A strong need of clinical results is required to further progress in cell therapy. Launched trials will hopefully provide this information in the near future. If clinical results are positive, far greater challenges may be raised by the development of more complex tissue engineering techniques, and this may allow the treatment of large bone defects and unsolved situations. A multidisciplinary approach will be required to improve implanted cell survival and to ensure prompt vessel ingrowth into the biomaterial via careful selection of structure and shape. The development of new combinations (hydrogel-based, bioceramic-based, or other) that could eventually craft solutions for supplying cells and biomaterials percutaneously is expected in the near future.

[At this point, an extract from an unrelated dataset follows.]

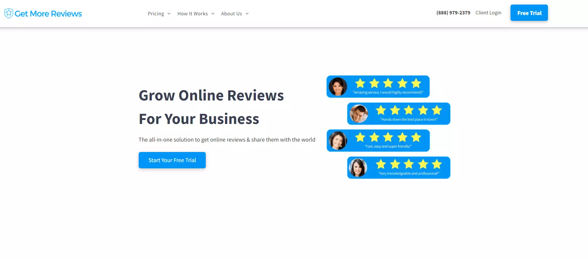
Task: Open the Get More Reviews home link
Action: (48, 14)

The immunosuppressive properties of MSCs may allow the transplantation of allogeneic MSCs in various orthopedic conditions, with the establishment of cell banks for regenerative medicine. Early trials evaluating allogeneic MSCs in delayed unions are already under way. And last but not least, a future step that may help to further define and spread these therapies is a careful cost–benefit assessment and a broad economic evaluation to clarify the best indications of bone repair cell therapy as a standard procedure, if confirmation of safety and efficacy is clearly derived from current trials[50].

CONCLUSION

Successful fracture healing requires mechanical stability and a viable biologic microenvironment. Fractures with compromised biology will benefit from treatment options that can augment the biologic potential at the site of bone repair. An ideal bone graft should be osteoinductive, osteoconductive, osteogenic, and angiogenic. Furthermore, an ideal bone graft should provide mechanical support and promote physiologic healing without any significant adverse effects.

Regenerative strategies like the use of bone morphogenic proteins, platelet rich plasma, stem cells and anabolic agents are promising in the treatment of fractures either acute or fracture non-union.

However, large bone defects with compromised biology may not be amenable to simple regenerative strategies and will require polytherapy, which incorporates all of the critical components that are required for bone regenneration.

In future, use of these therapies in the bone regeneration under specific indications and with safety roles will simulates the normal bone formation cascade with reduced morbidity and cost in the long term.